Recently I started investing in bitcoins and I’ve heard a lot of discusses inflation and deflation but not lots of people actually know and consider what inflation and deflation are. But let’s focus on inflation.
We always needed a method to trade value and the most practical way to do it is to link it with money. Before it worked quite well as the money that has been issued was associated with gold. So every central bank had to have enough gold to cover back all of the money it issued. However, previously century this changed and gold isn’t what’s giving value to money but promises. As possible guess it’s very an easy task to abuse to such power and certainly the major central banks are not renouncing to do so. For this reason they are printing money, so in other words they’re “creating wealth” out of nothing without really having it. This technique not merely exposes us to risks of economic collapse but it results also with the de-valuation of money. Therefore, because money is worth less, whoever is selling something must increase the price of goods to reflect their real value, this is called inflation. But what’s behind the money printing? Why are central banks doing this? Well the answer they might give you is that by de-valuing their currency they are helping the exports.
In fairness, inside our global economy this is true. However, that’s not the only reason. By issuing fresh money we are able to afford to cover back the debts we had, quite simply we make new debts to pay the old ones. But that is not only it, by de-valuing our currencies we are de-facto de-valuing our debts. That’s why our countries love inflation. In inflationary environments it’s simpler to grow because debts are cheap. But what are the consequences of most this? It’s hard to store wealth. So if you keep carefully the money (you worked hard to obtain) in your bank account you are actually losing wealth because your cash is de-valuing pretty quickly.
Because each central bank comes with an inflation target at around 2% we can well say that keeping money costs all of us at least 2% per year. This discourages savers and spur consumes. This is one way our economies are working, predicated on inflation and debts.
What about deflation? Well this is exactly the opposite of inflation and it is the biggest nightmare for the central banks, let’s see why. Basically, we’ve deflation when overall the costs of goods fall. This might be caused by an increase of value of money. To start with, it would hurt spending as consumers will be incentivised to save lots of money because their value increase overtime. On the other hand merchants will undoubtedly be under constant pressure. They will need to sell their goods quick otherwise they’ll lose money because the price they will charge for their services will drop over time. But when there is Bitcoin Era Review learned in these years is that central banks and governments usually do not care much about consumers or merchants, what they care probably the most is DEBT!!. In a deflationary environment debt can be a real burden as it will only get bigger as time passes. Because our economies are based on debt you can imagine exactly what will be the consequences of deflation.
So in summary, inflation is growth friendly but is based on debt. Therefore the future generations can pay our debts. Deflation on the other hand makes growth harder but it implies that future generations won’t have much debt to cover (in such context it would be possible to cover slow growth).
OK so how all of this fits with bitcoins?

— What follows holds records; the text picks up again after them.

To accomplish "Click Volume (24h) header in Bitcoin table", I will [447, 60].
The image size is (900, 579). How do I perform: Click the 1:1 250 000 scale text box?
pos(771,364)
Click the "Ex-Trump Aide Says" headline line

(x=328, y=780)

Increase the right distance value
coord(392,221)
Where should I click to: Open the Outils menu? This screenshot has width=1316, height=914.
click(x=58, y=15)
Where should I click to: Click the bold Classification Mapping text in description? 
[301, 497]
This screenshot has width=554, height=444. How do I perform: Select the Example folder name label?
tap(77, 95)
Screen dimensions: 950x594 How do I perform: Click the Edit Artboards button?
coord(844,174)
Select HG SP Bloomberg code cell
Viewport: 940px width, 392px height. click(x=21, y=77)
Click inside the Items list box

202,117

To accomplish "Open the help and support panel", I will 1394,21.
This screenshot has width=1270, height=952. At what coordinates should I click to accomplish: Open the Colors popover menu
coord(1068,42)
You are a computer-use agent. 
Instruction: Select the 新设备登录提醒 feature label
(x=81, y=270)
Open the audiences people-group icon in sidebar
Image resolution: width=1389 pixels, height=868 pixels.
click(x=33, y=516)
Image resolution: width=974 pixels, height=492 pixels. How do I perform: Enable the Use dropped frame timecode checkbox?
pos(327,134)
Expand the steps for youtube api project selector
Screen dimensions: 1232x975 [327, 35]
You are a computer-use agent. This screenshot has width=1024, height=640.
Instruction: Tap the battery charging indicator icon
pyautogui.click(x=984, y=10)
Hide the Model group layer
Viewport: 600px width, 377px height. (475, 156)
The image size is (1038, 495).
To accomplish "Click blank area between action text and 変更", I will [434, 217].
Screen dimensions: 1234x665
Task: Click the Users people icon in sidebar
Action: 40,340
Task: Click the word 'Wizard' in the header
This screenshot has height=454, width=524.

Well, bitcoins are designed to be an alternative for money also to be both a store of value and a mean for trading goods. They’re limited in number and we will never have a lot more than 21 million bitcoins around. Therefore they’re designed to be deflationary. We now have all seen what the results of deflation are. However, in a bitcoin-based future it would still be possible for businesses to thrive. The way to go will be to switch from the debt-based economy to a share-based economy. Actually, because contracting debts in bitcoins would be very expensive business can still have the capital they need by issuing shares of their company. This could be an interesting alternative as it will offer you many investment opportunities and the wealth generated will undoubtedly be distributed more evenly among people. However, just for clarity, I must say that section of the costs of borrowing capital will be reduced under bitcoins as the fees would be extremely low and there won’t be intermediaries between transactions (banks rip people off, both borrowers and lenders). This would buffer a number of the negative sides of deflation. Nevertheless, bitcoins will face many problems unfortunately, as governments still need fiat money to cover back the huge debts that people inherited from days gone by generations.